『ライオン』 作:もり さわこ
一匹のライオンがいた 。
腹が減っていた 。
喰うものが見当たらない 。
己の前肢にかじりついた 。
ライオンは一匹だった 。
来る日も来る日も一匹だった 。
又 腹が減ってきた 。
己の後ろ肢に噛りついた 。
まだ前肢は治らない 。
未だ肉がえぐれたまんまだ 。
蟻が血を啜りにくるのを
一々舐めては取っている 。
その日は痛くて眠れなかった 。
前肢も後ろ肢もじくじくと痛む 。
水を呑みたくなった 。
ライオンは立てない事に気付いた 。
何度も何度も転んだ 。
転ぶ度に砂利が傷口にめり込んだ 。
次第にライオンはしんどくなって
水を呑む事をあきらめた 。
雨を待った 。
幾日も待った 。
その間何度も
腹が空き過ぎて死にそうになった 。
でもライオンは死ななかった 。
しかし躯を食べもしなかった 。
もう少し待とうと思った 。
今食べても どうせ美味しくない 。
七日目を過ぎた辺りから
ライオンは痛みを感じなくなった 。
ふと見ると皮がめくれて骨が出てきていた 。
もうかじっても栄養になりそうもなかった 。
その時 雨が降り出した 。
呑んでも呑んでも呑みつくせない量だ 。
ライオンは まず 目を開けて
乾いた角膜を潤そうと思った 。
そして仰向けに転がって
大口を開けて
いつまでも呑んでいようと思った 。
目を開けようとした 。
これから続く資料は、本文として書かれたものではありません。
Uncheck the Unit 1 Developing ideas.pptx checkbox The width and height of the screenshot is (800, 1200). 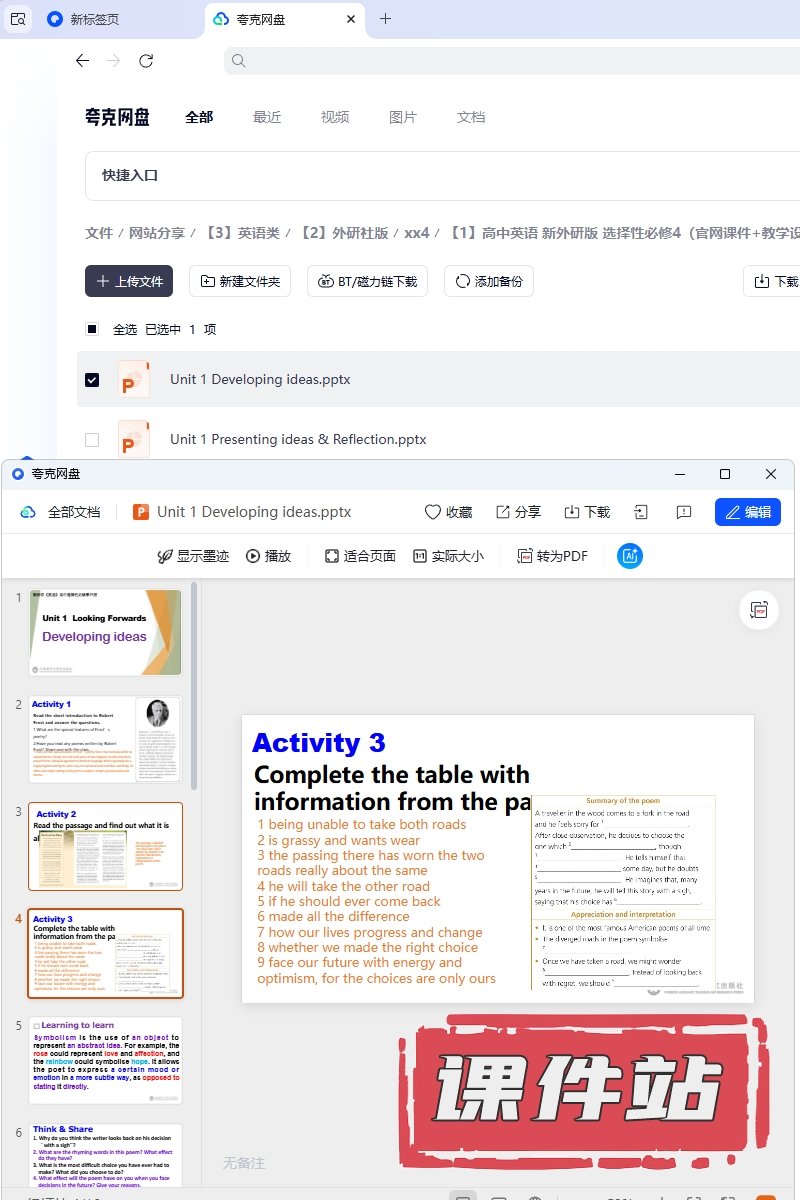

口を開けようとした
ペリペリ っと軋む音と共に
彼は感覚が失われるのを感じた 。
とりあえず雨粒がとても
冷たい事だけは分かった 。
うれしい筈の大量の雨粒は
何故かライオンには痛く感じた 。
遠のく意識の果てで彼は
自分の干からびた血に雨が交じる感触を覚えた 。
雨は雪に変わり
雪はやがて土に解けた 。
其処にいた筈のライオンは
もういなかった 。
よく見ればたしかに
何かを叫んでいるらしい髑髏が一つ
ぼんやりと土に紛れていたが
やがて若草に埋もれてしまった 。
そう云えばその辺りに毎年
大勢の獣たちが来る 。
小さいのから大きいの迄
奪い合うように来る 。
一年に一度 決まって其処に
巨きな湖が出来るのである 。
そしてその湖が獣たちに呑み干された頃
大量の虫が其処に繁殖する 。
それを小さい動物達が食べにくる 。
大きい獣がそれを襲う 。
それが毎年の様に
其処に繰り返された 。
よく見ればその中に
ライオンもいた 。
そいつも一匹で
他に仲間はいない様子だった 。
そいつは見事なたてがみをしていた 。
獰猛で躯つきも立派だった 。
走ると右足と左足だけが少し
白い色をして奇麗だった 。
捕まえたウサギに噛り付いたライオンは
突然のけ反って
空高く ラー と叫んだ 。
その瞬間 、僅かにウサギの眼から
雨粒の様な味が 零れた気がした 。